We’ve known for weeks that Auburn had this potential, at least on paper. It was because of this schedule that the Tigers had a chance: Georgia this Saturday, Alabama in two weeks and then, with a win against the Crimson Tide, a rematch with the Bulldogs in early December. The Tigers were given the opportunity; not very many other teams on the outskirts of the top four were so fortunate.
But it’s one thing to be given the opportunity and another to take advantage. Auburn was still discounted as a legitimate threat, in large part because of five quarters of play: the entirety of September’s 14-6 loss to Clemson, as ugly and putrid an offensive showing you’ll ever see, and the fourth quarter in last month’s 27-23 loss at LSU, when the Tigers coughed up a two-possession lead.
“We knew we were getting better,” Malzahn said. “Obviously, this is a game that’s light years away from (Clemson) and the second half against LSU.”
As it turns out, that LSU game was the aberration.

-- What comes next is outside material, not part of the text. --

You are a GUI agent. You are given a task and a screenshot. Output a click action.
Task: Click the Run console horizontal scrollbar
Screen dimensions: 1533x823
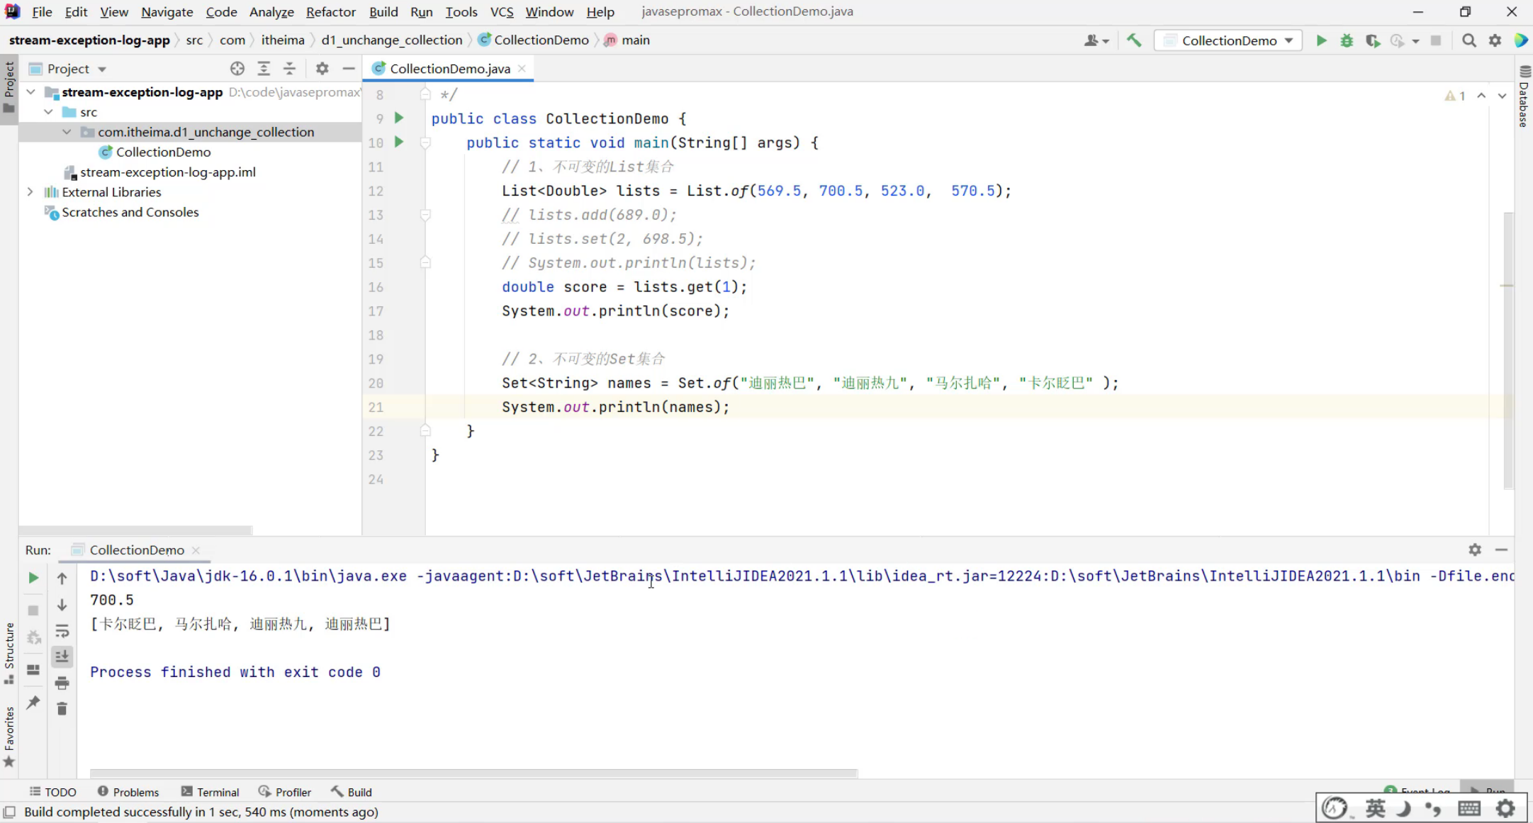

The team that showed up against Georgia looks like the real Auburn, and the way the Tigers owned the Bulldogs — in coaching, in offense, defense and special teams — supports the idea that this team is not only capable of beating Alabama in two weeks but any team in the entire Football Bowl Subdivision.
“A lot of people counted us out,” said junior linebacker Deshaun Davis. “They didn’t think we’d come in and do it. But we’re still together as a unit. Offense, defense, special teams, we’re a collective unit and we believe in each other. We didn’t let anyone come in and spoil our party.”
Meanwhile, Georgia’s reputation takes a significant hit. For two months — a stretch spanning more than 440 minutes of game time — the Bulldogs hadn’t trailed and hadn’t tasted an ounce of adversity, thanks to an easy stretch of games against the trash heap that is the SEC East Division. As it turns out, there’s something to be said for being tested: Georgia hadn’t needed to play four quarters since Notre Dame, and it showed against Auburn.
The Bulldogs melted. They embarrassed themselves. They committed idiotic penalties. They botched individual plays, entire series. Georgia was outplayed and substantially out-coached. Georgia looked ready for anything but a football game, and after Auburn responded to the opening touchdown drive the Bulldogs wilted. So forget about Georgia being the best team in the FBS — this isn’t even the best team in the SEC.
“When you face adversity, either you get better from it or you fold,” Malzahn said. “And our team got better from it.”
But it’s not over for Georgia. The Bulldogs have won the East Division. They’ll get one of Auburn or Alabama in Atlanta, and with a win can claim the conference title and lock themselves into a national semifinal, even as the top seed. The question is whether the team that lost by 23 points on Saturday — and looked nothing like a true contender in the process — can rally and recover.
Auburn can only hope to get another game at Georgia. It’ll take a win against Alabama, something this program hasn’t done since 2013, and to beat Alabama will take Auburn’s absolute best. But haven’t we seen that already? Maybe the conversation should shift: If this Auburn team shows up in two weeks, do the Crimson Tide have a shot?
That’s the takeaway from the program’s most impressive win in years – and a win the Tigers needed to have, that Malzahn desperately needed to have. Auburn isn’t only in this championship hunt by default, because of a schedule loaded with opportunity. Instead, the Tigers have earned a seat at the table: Auburn is good enough to win the national title.
“I’ve said it before: The top teams in the country this time of year, they find a way to get better,” Malzahn said. “We have a great opportunity right now. Our goal was to win the SEC championship and here we are, Nov. 11, and we’re in the middle of it.”